In a February 11 post on The Weekly Standard blog the Campaign Standard, books and arts editor Joseph Bottum wrote that recent comments by Democratic presidential candidate Sen. Hillary Rodham Clinton (NY) recalled Lady Macbeth, a character from William Shakespeare's The Tragedy of Macbeth. In the play, Lady Macbeth orchestrates the murder of the King of Scotland so that her husband can become king. After the murder, she is overwrought with guilt and eventually kills herself.
Following is the full text of Bottum's February 11 post, titled “Lady Clinton”:
In Sunday's 60 Minutes interview with the inestimable Katie Couric, Hillary Clinton explained one of the keys to staying healthy on the campaign trail: “Wash your hands all the time.” It's probably not bad advice, but still, you'd think the echos [sic] would have stopped her saying it: Out, damned spot! out, I say! ... What, will these hands ne'er be clean? ... Here's the smell of the blood still; all the perfumes of Arabia will not sweeten this little hand. Oh, oh, oh!

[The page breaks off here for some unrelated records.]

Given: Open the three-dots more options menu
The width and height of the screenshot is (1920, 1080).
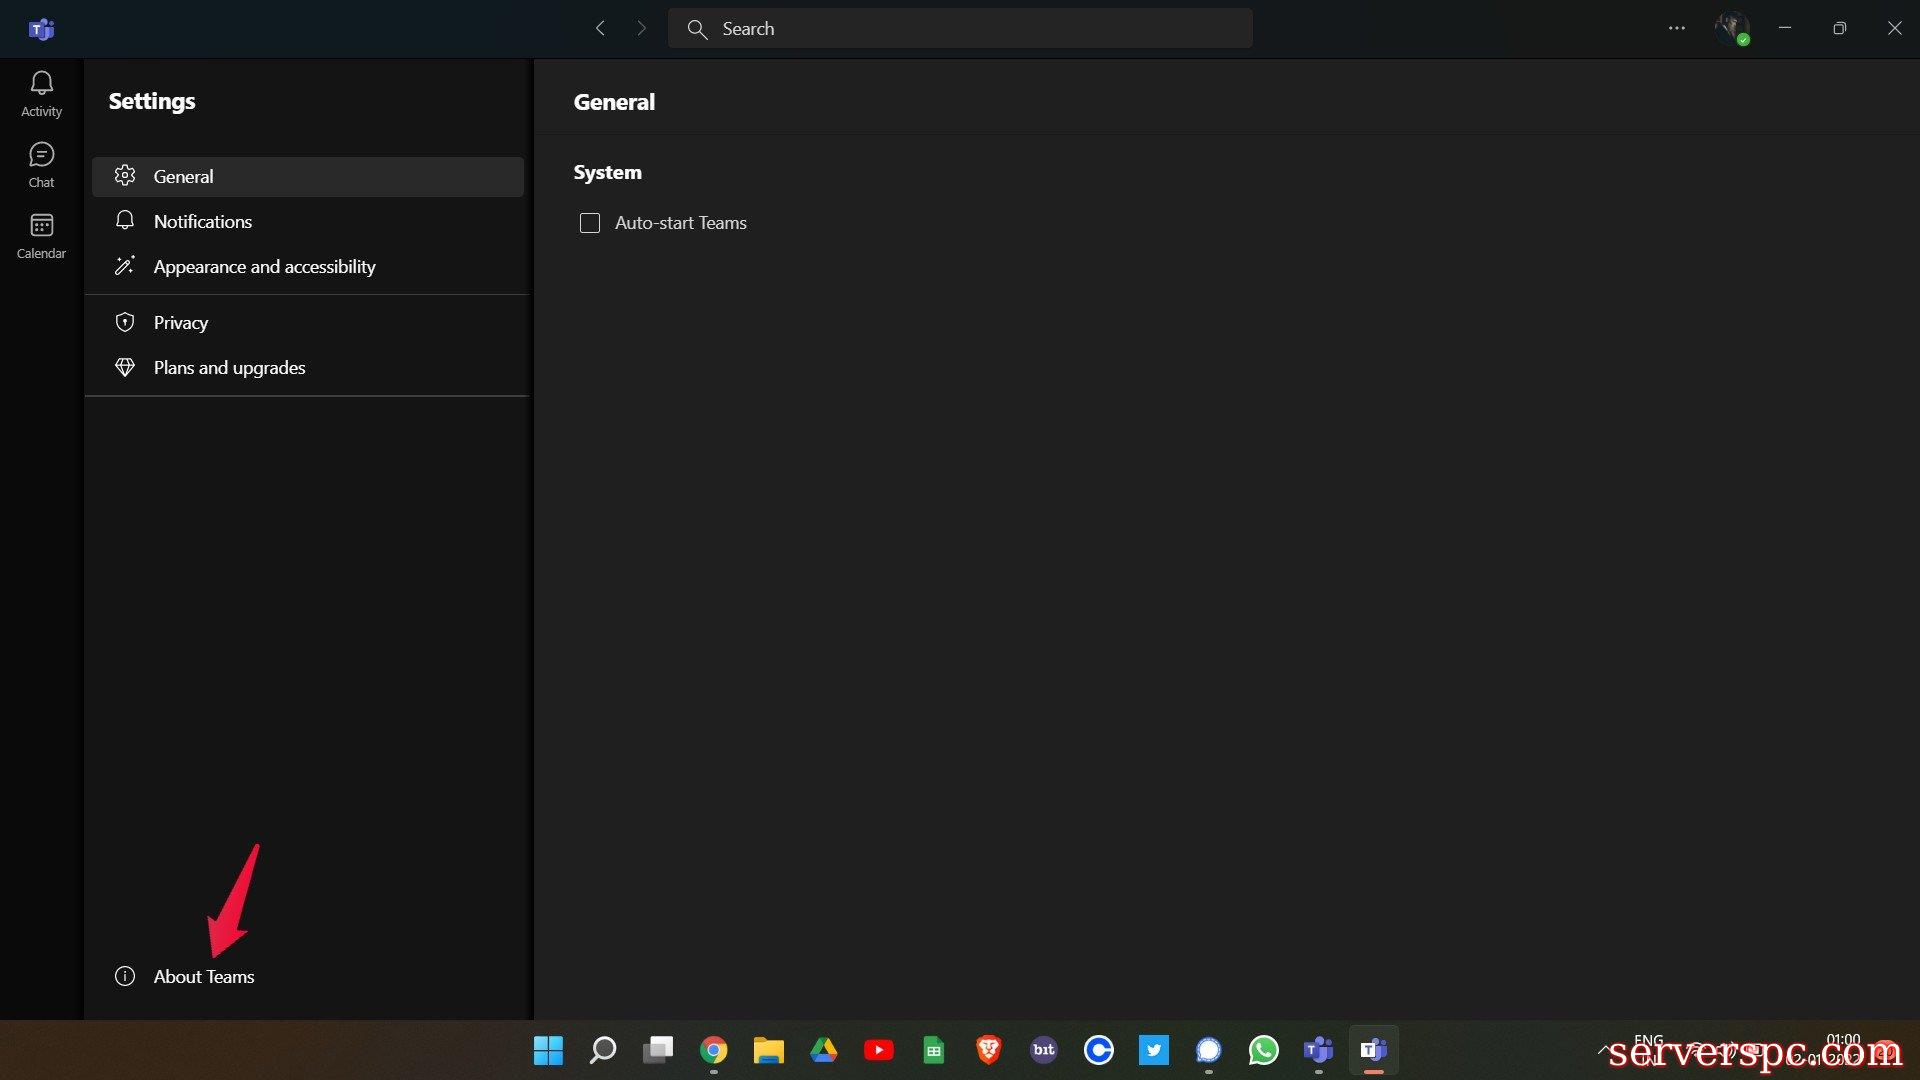Looking at the screenshot, I should (x=1677, y=28).
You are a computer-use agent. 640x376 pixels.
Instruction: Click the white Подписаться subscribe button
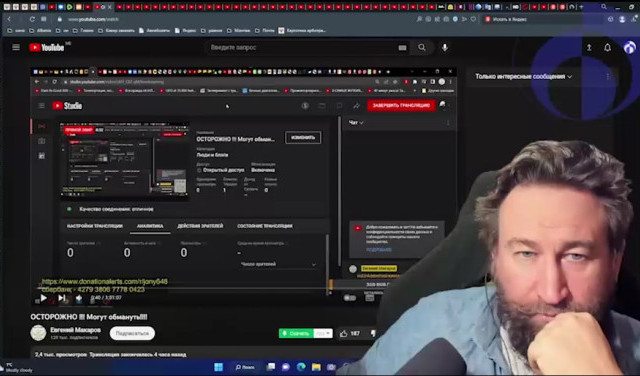click(x=132, y=333)
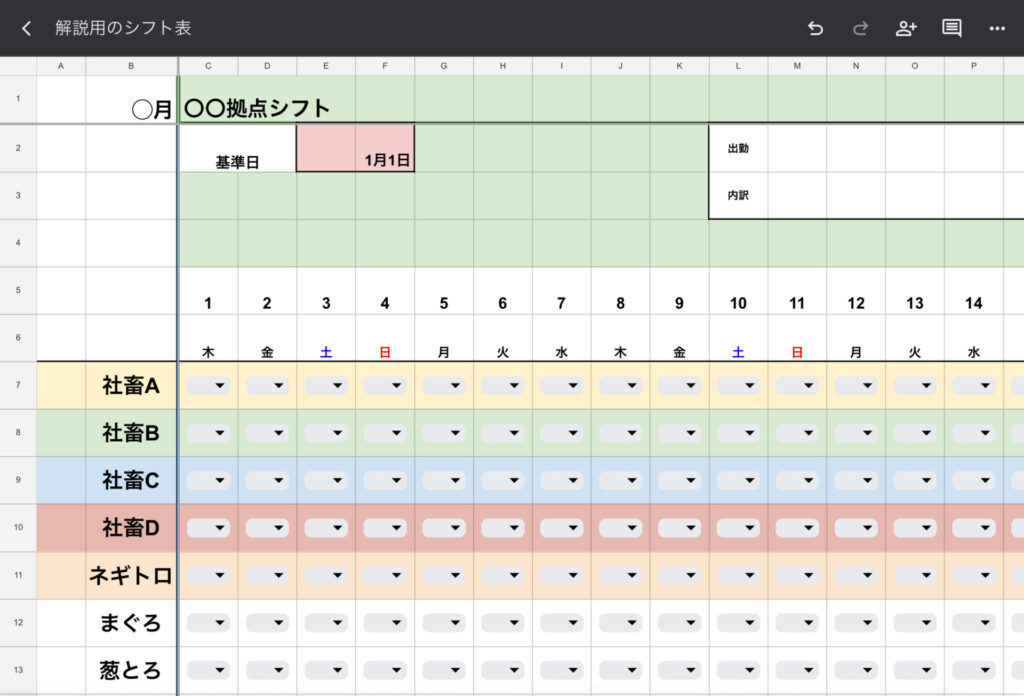
Task: Open 葱とろ's shift dropdown on day 5
Action: point(444,670)
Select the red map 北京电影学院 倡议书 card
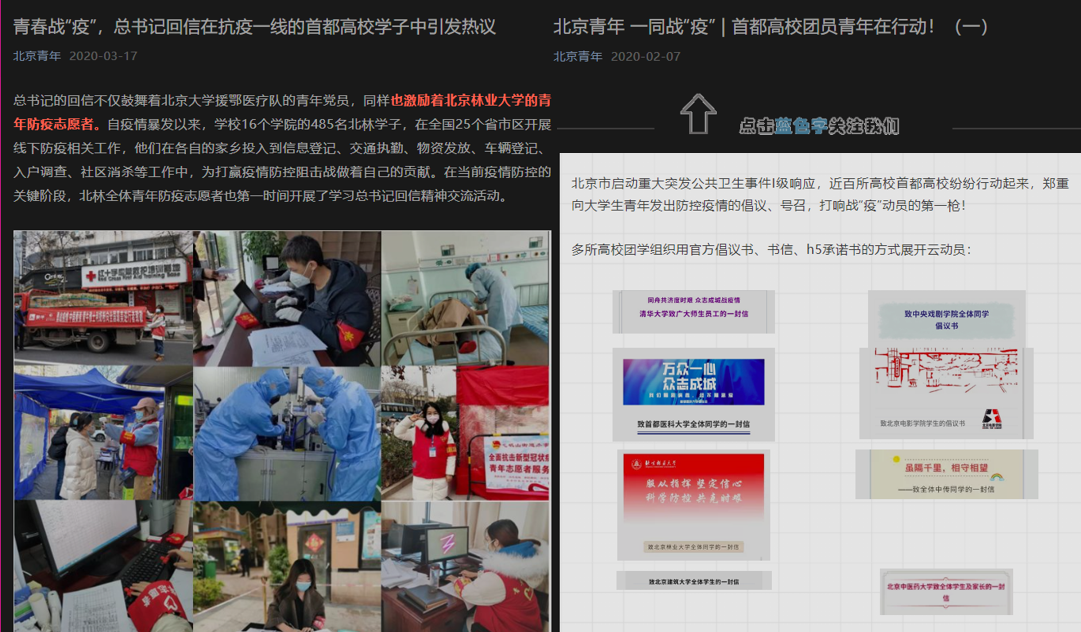 pyautogui.click(x=946, y=393)
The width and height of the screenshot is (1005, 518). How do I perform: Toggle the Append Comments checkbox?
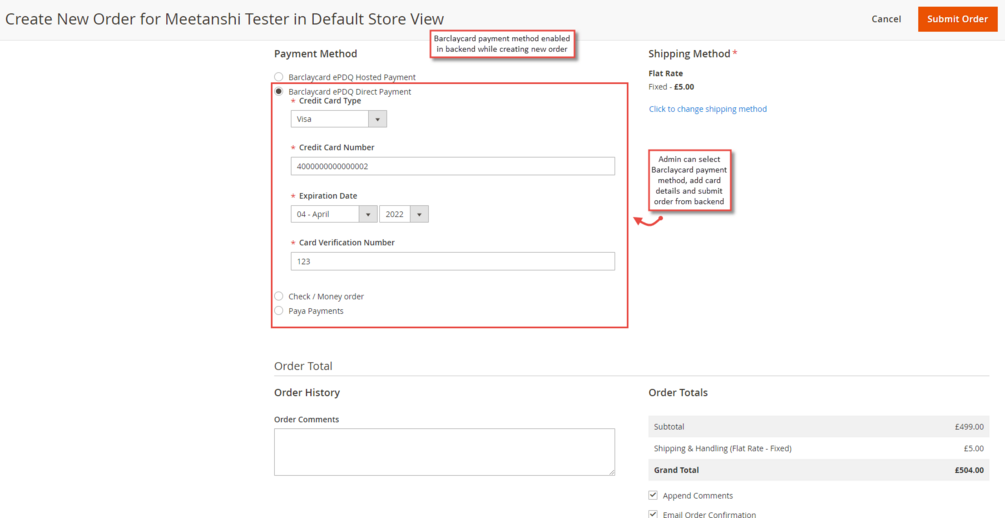tap(653, 495)
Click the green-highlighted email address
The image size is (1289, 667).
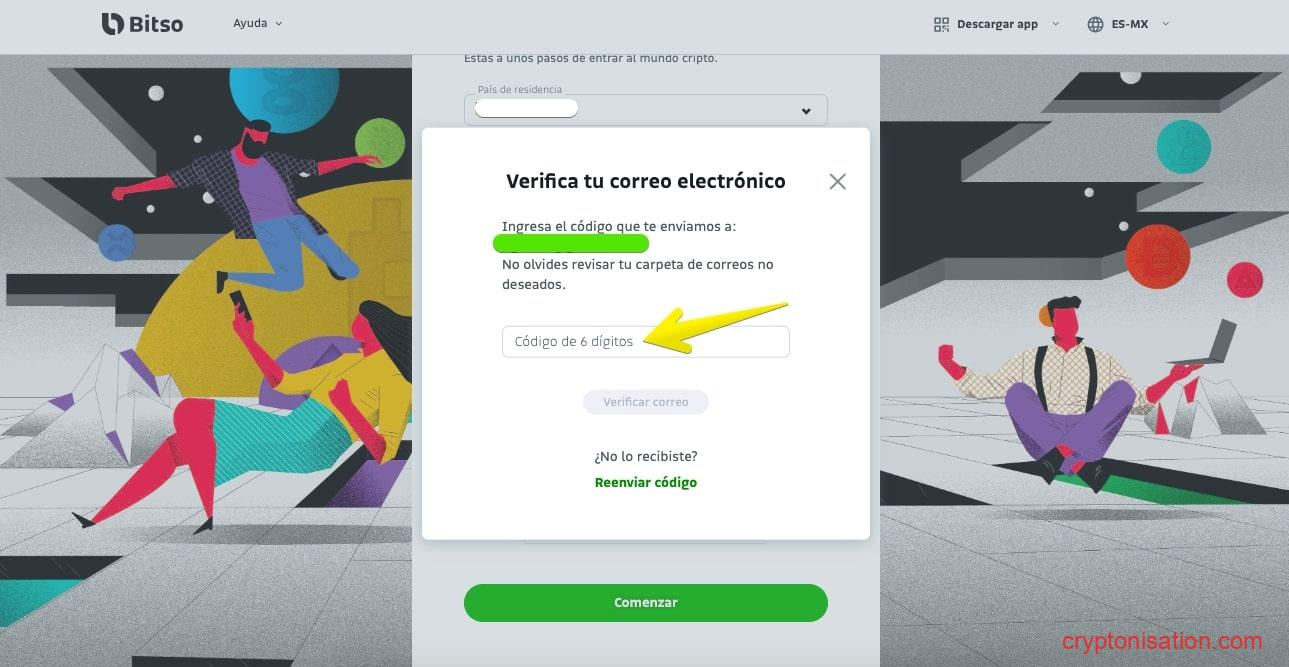click(x=571, y=243)
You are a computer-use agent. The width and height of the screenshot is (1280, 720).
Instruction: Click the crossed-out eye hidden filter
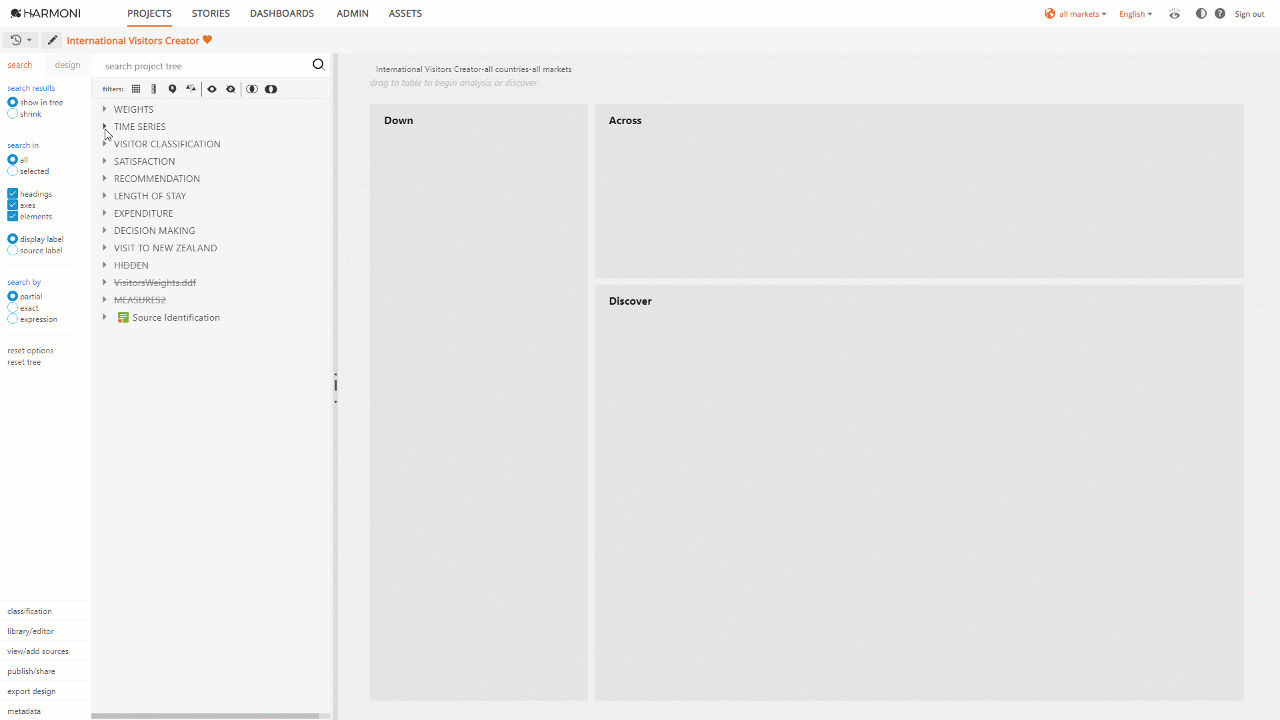230,89
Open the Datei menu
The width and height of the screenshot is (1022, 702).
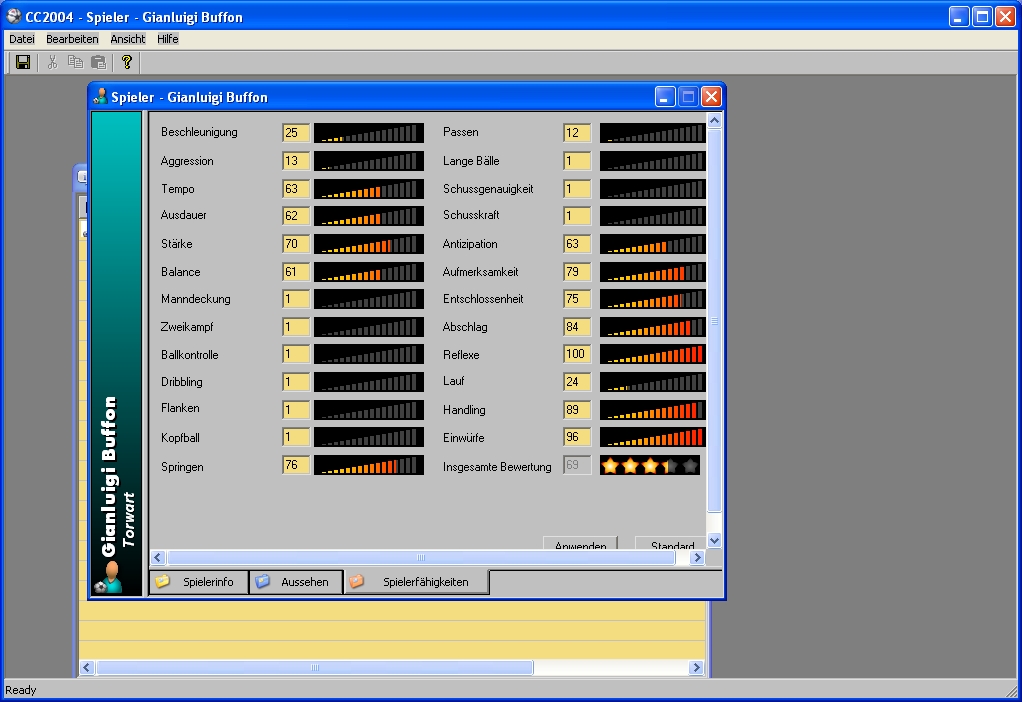[22, 39]
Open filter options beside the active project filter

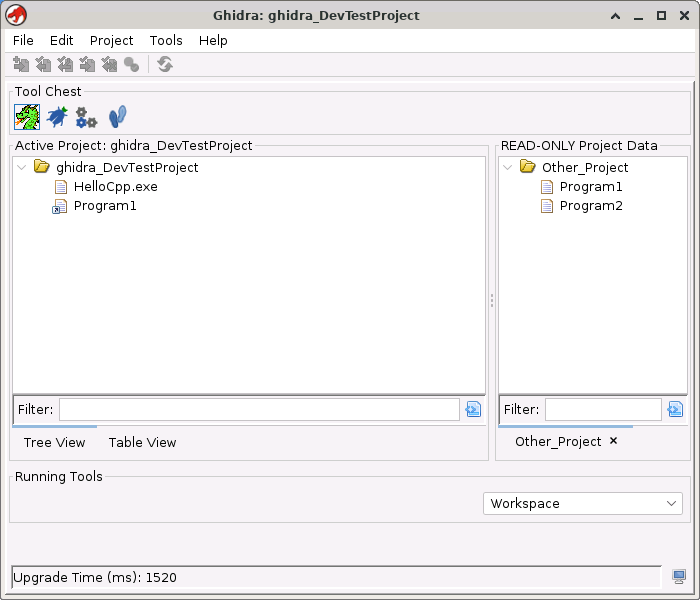pyautogui.click(x=473, y=409)
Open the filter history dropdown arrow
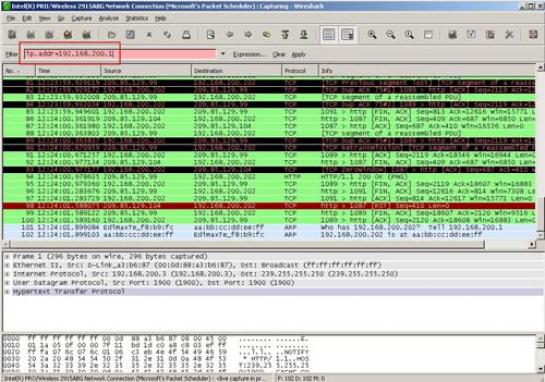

In a 60 Minutes interview broadcast February 10 by CBS, Clinton said, “My two secrets to staying healthy: wash your hands all the time. And, if you can't, use Purell or one of the sanitizers.” Clinton continued, “And the other is hot peppers. I eat a lot of hot peppers. I for some reason started doing that in 1992, and I swear by it.”
Media figures have also made comparisons of Clinton to other fictional characters, including Nurse Mildred Ratched and Madame Defarge.